→ What the exercise asks
Would you reproduce, without any changes, the stretch of the data below from the line containing "Collapse the ระบบคอมมิสชั่น" through the end of the data?

[A run of records]
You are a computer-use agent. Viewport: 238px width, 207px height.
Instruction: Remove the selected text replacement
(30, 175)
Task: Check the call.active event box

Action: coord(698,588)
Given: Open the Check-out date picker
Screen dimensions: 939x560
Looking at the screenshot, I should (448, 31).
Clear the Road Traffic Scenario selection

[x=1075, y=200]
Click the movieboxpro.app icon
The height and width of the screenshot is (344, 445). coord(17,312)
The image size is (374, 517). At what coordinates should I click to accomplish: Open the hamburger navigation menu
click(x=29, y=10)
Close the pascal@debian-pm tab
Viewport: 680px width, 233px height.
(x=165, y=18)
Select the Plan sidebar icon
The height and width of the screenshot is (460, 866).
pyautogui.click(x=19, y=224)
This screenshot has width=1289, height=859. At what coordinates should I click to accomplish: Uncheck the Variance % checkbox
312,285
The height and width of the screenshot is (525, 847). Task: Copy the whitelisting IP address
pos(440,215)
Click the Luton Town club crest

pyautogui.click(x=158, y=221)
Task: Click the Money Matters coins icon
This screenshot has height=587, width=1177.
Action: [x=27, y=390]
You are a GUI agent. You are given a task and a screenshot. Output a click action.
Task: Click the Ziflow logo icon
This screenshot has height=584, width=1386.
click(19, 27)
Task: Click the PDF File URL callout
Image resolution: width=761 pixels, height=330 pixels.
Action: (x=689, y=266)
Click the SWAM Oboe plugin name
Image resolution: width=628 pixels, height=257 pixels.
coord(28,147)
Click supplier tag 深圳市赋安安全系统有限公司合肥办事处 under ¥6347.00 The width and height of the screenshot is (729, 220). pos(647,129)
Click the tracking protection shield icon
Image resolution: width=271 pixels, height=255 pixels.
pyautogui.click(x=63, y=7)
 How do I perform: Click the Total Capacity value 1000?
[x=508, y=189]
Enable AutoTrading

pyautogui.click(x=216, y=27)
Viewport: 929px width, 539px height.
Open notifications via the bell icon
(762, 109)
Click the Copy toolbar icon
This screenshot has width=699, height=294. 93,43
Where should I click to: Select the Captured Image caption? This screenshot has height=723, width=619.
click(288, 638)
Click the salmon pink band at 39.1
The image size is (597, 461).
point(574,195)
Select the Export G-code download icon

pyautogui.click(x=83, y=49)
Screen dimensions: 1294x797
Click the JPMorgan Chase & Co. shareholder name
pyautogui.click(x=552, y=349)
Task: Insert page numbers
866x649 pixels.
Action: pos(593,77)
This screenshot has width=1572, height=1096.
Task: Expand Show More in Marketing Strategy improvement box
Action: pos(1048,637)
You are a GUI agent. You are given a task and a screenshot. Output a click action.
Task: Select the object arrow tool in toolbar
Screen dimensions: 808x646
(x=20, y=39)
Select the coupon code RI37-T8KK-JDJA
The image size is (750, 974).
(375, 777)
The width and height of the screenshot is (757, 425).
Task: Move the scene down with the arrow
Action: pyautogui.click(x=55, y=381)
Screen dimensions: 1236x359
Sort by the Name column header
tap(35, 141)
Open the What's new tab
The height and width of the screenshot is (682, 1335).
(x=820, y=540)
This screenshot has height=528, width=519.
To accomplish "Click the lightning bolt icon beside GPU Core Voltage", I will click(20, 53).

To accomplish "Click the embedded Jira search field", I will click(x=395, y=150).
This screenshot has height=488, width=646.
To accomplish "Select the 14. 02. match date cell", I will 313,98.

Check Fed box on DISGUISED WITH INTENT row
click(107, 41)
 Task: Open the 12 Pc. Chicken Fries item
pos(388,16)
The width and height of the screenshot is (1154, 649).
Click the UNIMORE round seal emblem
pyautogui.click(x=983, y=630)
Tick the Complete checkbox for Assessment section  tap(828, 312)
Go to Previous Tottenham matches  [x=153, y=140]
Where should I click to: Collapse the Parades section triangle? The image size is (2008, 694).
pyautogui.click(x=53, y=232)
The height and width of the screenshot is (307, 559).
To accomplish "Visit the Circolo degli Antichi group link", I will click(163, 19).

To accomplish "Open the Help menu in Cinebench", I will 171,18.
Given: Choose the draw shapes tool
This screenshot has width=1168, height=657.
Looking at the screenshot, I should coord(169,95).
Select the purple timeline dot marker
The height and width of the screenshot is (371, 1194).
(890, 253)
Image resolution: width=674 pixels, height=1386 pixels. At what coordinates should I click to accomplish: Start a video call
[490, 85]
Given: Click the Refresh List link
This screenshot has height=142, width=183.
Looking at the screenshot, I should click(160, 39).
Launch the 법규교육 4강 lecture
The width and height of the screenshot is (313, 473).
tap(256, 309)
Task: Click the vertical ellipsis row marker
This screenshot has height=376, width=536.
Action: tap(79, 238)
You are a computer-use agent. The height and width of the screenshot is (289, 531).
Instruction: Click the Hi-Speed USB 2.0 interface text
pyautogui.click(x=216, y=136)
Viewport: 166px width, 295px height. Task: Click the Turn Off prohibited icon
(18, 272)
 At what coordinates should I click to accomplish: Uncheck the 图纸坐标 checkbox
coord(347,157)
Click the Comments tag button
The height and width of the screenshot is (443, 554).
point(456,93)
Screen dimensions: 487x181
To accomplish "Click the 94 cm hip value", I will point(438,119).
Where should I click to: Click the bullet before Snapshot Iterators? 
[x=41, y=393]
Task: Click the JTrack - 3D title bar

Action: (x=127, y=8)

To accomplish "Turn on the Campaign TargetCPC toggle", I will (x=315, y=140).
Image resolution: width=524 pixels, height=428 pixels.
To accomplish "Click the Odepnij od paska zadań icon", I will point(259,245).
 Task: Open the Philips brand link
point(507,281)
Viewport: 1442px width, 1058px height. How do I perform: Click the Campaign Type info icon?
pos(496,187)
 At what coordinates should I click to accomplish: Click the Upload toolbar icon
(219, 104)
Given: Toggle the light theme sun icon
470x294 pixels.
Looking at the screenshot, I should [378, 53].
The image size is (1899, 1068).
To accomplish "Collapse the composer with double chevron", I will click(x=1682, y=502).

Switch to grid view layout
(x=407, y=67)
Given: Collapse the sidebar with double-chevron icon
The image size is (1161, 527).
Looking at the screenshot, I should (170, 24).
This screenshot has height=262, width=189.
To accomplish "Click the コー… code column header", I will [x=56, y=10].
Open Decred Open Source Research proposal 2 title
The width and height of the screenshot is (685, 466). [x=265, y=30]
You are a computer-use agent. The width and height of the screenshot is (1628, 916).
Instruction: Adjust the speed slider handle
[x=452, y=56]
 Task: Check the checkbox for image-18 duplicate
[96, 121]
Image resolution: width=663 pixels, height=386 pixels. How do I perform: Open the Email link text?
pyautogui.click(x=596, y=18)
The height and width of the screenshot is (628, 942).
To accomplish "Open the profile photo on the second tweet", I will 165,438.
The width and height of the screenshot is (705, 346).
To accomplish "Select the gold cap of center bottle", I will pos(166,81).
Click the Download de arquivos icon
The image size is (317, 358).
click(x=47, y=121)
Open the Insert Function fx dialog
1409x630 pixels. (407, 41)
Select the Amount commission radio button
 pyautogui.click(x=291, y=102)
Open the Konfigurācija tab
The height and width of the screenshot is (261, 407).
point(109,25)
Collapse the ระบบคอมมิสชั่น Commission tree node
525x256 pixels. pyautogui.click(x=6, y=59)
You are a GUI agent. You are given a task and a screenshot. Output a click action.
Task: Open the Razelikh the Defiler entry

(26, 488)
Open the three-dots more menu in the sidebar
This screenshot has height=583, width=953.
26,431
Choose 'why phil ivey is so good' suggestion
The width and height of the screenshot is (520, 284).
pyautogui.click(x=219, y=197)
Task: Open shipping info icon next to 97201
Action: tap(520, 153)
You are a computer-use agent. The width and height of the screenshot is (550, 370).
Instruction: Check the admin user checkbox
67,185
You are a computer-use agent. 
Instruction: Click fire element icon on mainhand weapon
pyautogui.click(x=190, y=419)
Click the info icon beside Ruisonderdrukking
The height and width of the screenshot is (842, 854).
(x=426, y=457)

→ Solved exercise
Collapse the ระบบคอมมิสชั่น Commission tree node
525x256 pixels. pyautogui.click(x=6, y=59)
You are a GUI agent. You are given a task and a screenshot. Output a click action.
Task: Open the Razelikh the Defiler entry

(26, 488)
Open the three-dots more menu in the sidebar
This screenshot has height=583, width=953.
26,431
Choose 'why phil ivey is so good' suggestion
The width and height of the screenshot is (520, 284).
pyautogui.click(x=219, y=197)
Task: Open shipping info icon next to 97201
Action: tap(520, 153)
You are a computer-use agent. The width and height of the screenshot is (550, 370).
Instruction: Check the admin user checkbox
67,185
You are a computer-use agent. 
Instruction: Click fire element icon on mainhand weapon
pyautogui.click(x=190, y=419)
Click the info icon beside Ruisonderdrukking
The height and width of the screenshot is (842, 854).
(x=426, y=457)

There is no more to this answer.